AVALON — Four years after this borough’s lawsuit led a court to strike down the state’s regulations on public beach access, a crowd mostly praised the amended rules in a public hearing Wednesday afternoon.
Marina owners, government officials and residents said the rules are fair and reasonable, while environmental group representatives said they will allow communities to unfairly restrict access to the shore.
“We’d like to see the rules go forward and be done with this,” said Rick Traber, owner of Pier 47 marina in Middle Township.
In 2008, Avalon won its state Supreme Court challenge to the Department of Environmental Protection’s rules that included mandates to provide access points every quarter-mile, bathrooms and parking. Private marinas would have had to provide public access, too.
Local governments would now be allowed to write their own rules. Access points every half-mile are suggested. If governments don’t approve their own plans, though, the state could withhold grant money and deny or delay beach maintenance projects.
Ray Cantor, a DEP official who presided over the hearing here, as well as a later one in Long Branch, Monmouth County, said no municipality has filed an access plan yet. But he said Long Beach Township has created an additional public access point through a once-wooded area, and Upper Township has agreed to build a public fishing pier.
Jeff Tittel, director of the Sierra Club’s New Jersey chapter, and Ed Bonanno, an attorney for the NY/NJ Baykeeper association, criticized the rules. They said that towns have a notorious history of keeping the public off beaches if left to their own decisions.
“Some will be good, some will be bad,” said Bonanno, who thinks the legislature should pass a law setting guidelines for communities’ beach access rules.
Tittel repeated some phrases the Sierra Club has used in statements panning the rules, borrowing some language from the Occupy protest movement against social inequality.

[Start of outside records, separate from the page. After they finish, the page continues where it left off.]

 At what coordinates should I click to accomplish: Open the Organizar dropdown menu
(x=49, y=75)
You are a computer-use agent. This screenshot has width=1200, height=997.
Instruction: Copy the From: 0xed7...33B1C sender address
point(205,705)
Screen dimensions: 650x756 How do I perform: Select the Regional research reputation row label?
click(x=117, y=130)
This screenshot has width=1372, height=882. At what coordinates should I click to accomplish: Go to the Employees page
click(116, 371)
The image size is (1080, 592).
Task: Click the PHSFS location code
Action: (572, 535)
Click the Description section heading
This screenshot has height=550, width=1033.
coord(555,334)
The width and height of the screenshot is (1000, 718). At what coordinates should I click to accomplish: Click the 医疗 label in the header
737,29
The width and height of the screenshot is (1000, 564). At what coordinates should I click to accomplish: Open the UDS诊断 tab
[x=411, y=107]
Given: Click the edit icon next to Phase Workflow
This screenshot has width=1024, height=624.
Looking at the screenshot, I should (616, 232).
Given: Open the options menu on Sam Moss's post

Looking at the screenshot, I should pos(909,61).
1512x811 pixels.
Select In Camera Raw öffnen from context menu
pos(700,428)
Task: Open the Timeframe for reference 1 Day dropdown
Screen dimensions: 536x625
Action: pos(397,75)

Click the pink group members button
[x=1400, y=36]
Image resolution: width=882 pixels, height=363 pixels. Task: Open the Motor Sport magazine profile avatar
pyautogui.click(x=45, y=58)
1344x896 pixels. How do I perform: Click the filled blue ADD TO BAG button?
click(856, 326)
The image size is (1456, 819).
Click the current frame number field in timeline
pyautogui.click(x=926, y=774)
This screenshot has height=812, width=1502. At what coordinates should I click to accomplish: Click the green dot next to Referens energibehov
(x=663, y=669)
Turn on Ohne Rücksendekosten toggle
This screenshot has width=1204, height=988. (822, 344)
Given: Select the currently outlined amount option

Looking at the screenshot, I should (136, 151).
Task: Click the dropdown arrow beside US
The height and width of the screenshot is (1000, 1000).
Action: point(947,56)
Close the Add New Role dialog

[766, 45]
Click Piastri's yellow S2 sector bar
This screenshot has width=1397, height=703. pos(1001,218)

“Instead of fixing the problems with the rules, the fix is in,” Tittel said. “These rules take the side of marina owners, people with large McMansions along the shore, casinos and developers, but not the 99 percent of us who use the shore on a regular basis.”
Meanwhile, Lower Township Mayor Mike Beck also said he supports the rules, as did Ship Bottom residents Ted and Dorothy Jedziniak.
“When you hear (the opponents) talk, it’s like you can’t get on to the beach anywhere,” said Ted Jedziniak, “and that just isn’t true.”
The state is gathering public comments on the rules through the DEP’s website until May 18. After that, staff will review the comments and make any necessary changes, with plans to finalize the rules by the middle of the summer.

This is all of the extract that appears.